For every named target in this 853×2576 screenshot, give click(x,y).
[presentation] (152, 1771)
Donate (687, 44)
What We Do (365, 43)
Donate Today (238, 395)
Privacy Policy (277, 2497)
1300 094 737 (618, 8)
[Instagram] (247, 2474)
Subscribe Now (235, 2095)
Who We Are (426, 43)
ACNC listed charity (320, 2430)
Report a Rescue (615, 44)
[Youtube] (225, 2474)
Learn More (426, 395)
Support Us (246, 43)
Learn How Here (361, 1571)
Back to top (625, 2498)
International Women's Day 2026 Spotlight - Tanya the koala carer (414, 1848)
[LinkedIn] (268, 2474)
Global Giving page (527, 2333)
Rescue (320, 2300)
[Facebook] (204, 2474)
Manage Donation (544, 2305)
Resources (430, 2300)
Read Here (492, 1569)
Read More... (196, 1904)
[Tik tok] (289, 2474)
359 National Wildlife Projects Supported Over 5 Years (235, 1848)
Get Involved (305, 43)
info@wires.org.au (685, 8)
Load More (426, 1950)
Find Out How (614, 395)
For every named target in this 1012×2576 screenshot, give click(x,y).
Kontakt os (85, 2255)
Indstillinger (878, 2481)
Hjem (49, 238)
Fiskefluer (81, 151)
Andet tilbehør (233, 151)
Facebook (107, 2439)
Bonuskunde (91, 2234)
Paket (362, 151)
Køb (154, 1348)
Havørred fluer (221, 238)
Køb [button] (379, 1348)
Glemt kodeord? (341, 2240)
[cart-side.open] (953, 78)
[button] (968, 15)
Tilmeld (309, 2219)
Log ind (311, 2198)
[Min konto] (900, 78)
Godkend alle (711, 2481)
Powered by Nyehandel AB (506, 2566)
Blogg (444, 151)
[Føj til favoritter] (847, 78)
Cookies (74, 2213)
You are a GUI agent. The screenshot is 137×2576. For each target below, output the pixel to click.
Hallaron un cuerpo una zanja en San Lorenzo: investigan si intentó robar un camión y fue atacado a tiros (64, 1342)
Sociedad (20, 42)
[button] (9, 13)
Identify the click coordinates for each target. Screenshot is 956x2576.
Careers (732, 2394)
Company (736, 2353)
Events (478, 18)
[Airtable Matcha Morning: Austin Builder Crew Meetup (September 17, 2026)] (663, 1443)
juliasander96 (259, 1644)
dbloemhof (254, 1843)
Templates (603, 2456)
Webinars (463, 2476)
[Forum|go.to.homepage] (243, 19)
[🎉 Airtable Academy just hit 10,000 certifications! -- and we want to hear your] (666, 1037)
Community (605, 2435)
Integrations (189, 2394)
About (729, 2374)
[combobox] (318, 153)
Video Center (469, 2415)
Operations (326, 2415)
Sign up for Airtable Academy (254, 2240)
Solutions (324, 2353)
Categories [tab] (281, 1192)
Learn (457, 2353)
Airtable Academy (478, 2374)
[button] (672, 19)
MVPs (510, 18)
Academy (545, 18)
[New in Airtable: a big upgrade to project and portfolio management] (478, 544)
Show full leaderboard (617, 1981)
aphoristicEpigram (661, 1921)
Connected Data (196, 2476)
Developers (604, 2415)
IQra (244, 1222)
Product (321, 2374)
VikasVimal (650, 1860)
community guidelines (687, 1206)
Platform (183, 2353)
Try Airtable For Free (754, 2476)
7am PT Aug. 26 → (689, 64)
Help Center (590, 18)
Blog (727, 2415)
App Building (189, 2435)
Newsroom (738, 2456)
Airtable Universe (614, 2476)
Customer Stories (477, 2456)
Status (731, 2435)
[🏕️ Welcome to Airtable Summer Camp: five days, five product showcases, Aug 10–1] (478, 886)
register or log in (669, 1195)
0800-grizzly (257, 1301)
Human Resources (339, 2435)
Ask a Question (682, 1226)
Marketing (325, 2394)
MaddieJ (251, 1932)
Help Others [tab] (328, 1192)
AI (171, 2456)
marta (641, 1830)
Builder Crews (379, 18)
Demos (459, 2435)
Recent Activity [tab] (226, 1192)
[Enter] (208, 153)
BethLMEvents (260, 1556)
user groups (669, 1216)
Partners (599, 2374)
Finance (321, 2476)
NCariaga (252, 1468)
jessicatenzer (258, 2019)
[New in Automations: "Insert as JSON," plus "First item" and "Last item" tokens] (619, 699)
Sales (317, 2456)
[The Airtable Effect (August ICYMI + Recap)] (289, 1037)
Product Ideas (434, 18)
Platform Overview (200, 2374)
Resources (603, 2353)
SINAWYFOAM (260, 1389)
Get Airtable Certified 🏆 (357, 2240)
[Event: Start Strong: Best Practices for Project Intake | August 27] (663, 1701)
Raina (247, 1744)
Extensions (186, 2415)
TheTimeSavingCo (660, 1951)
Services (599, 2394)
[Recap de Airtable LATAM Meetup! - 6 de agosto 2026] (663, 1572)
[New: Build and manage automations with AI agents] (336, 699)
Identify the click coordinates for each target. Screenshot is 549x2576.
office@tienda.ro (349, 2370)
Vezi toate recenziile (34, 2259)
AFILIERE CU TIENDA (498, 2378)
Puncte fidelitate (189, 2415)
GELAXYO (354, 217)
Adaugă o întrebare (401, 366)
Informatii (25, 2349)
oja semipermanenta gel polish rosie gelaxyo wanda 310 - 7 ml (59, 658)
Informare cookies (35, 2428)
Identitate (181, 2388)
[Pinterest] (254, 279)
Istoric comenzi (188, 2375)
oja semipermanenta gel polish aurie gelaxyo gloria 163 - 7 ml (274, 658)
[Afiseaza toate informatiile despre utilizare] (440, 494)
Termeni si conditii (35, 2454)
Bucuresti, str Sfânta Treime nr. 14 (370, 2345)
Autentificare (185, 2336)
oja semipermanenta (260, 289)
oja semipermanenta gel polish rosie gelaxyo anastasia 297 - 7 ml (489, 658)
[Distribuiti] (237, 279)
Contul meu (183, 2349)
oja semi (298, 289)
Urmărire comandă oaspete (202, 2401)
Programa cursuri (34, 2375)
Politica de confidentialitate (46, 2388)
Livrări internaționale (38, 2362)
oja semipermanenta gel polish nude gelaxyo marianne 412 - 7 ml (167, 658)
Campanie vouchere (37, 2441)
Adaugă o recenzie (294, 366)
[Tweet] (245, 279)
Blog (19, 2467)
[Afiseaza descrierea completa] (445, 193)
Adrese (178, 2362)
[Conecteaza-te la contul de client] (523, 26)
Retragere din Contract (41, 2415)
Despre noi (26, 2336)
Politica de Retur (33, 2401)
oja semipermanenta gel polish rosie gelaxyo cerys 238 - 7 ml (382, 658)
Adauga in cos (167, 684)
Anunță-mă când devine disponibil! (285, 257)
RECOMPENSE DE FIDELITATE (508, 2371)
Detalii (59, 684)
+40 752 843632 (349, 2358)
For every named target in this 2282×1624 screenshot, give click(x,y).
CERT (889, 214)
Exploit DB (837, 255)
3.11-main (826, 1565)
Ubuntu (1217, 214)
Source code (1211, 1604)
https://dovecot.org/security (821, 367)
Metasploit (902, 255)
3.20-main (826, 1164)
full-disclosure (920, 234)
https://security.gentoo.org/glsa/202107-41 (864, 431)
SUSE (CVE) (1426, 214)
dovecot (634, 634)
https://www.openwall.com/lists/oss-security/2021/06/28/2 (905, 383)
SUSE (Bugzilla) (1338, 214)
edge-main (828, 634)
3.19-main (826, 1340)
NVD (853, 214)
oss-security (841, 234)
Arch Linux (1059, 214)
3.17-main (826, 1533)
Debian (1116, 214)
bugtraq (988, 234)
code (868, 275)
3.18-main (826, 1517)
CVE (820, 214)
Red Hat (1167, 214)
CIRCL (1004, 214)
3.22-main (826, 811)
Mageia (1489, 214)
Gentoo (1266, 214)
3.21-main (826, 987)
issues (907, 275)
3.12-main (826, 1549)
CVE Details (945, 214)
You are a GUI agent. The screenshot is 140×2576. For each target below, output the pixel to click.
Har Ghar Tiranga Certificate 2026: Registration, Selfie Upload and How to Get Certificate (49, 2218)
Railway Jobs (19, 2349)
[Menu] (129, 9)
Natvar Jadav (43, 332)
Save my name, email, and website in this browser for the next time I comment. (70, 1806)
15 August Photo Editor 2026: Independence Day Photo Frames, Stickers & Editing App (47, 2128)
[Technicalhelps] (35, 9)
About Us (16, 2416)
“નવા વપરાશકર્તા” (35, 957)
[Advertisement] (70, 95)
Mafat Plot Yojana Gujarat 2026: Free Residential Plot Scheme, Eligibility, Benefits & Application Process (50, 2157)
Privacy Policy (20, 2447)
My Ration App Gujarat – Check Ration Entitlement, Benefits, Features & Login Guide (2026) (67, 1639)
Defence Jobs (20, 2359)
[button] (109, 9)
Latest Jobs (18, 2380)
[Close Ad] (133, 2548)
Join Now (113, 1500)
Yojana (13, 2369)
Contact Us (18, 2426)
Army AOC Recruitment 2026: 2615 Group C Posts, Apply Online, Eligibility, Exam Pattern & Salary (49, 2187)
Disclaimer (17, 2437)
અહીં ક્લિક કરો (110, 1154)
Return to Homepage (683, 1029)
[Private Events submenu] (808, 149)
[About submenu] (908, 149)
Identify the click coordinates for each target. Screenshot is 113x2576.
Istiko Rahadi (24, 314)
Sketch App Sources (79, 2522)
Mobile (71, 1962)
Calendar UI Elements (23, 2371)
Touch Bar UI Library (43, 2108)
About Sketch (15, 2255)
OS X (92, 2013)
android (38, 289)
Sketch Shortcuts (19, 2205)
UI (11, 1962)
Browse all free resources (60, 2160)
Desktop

++++++++++

◆ Assigned task
Begin at the line that has "Kontakt os (85, 2255)" in the entries above; stop after the line that has "Platform (183, 2353)". Transcribe exactly those lines and no others.

◆ Finished exercise
Kontakt os (85, 2255)
Indstillinger (878, 2481)
Hjem (49, 238)
Fiskefluer (81, 151)
Andet tilbehør (233, 151)
Facebook (107, 2439)
Bonuskunde (91, 2234)
Paket (362, 151)
Køb (154, 1348)
Havørred fluer (221, 238)
Køb [button] (379, 1348)
Glemt kodeord? (341, 2240)
[cart-side.open] (953, 78)
[button] (968, 15)
Tilmeld (309, 2219)
Log ind (311, 2198)
[Min konto] (900, 78)
Godkend alle (711, 2481)
Powered by Nyehandel AB (506, 2566)
Blogg (444, 151)
[Føj til favoritter] (847, 78)
Cookies (74, 2213)
You are a GUI agent. The screenshot is 137×2576. For each target below, output the pixel to click.
Hallaron un cuerpo una zanja en San Lorenzo: investigan si intentó robar un camión y fue atacado a tiros (64, 1342)
Sociedad (20, 42)
[button] (9, 13)
Identify the click coordinates for each target. Screenshot is 956x2576.
Careers (732, 2394)
Company (736, 2353)
Events (478, 18)
[Airtable Matcha Morning: Austin Builder Crew Meetup (September 17, 2026)] (663, 1443)
juliasander96 (259, 1644)
dbloemhof (254, 1843)
Templates (603, 2456)
Webinars (463, 2476)
[Forum|go.to.homepage] (243, 19)
[🎉 Airtable Academy just hit 10,000 certifications! -- and we want to hear your] (666, 1037)
Community (605, 2435)
Integrations (189, 2394)
About (729, 2374)
[combobox] (318, 153)
Video Center (469, 2415)
Operations (326, 2415)
Sign up for Airtable Academy (254, 2240)
Solutions (324, 2353)
Categories [tab] (281, 1192)
Learn (457, 2353)
Airtable Academy (478, 2374)
[button] (672, 19)
MVPs (510, 18)
Academy (545, 18)
[New in Airtable: a big upgrade to project and portfolio management] (478, 544)
Show full leaderboard (617, 1981)
aphoristicEpigram (661, 1921)
Connected Data (196, 2476)
Developers (604, 2415)
IQra (244, 1222)
Product (321, 2374)
VikasVimal (650, 1860)
community guidelines (687, 1206)
Platform (183, 2353)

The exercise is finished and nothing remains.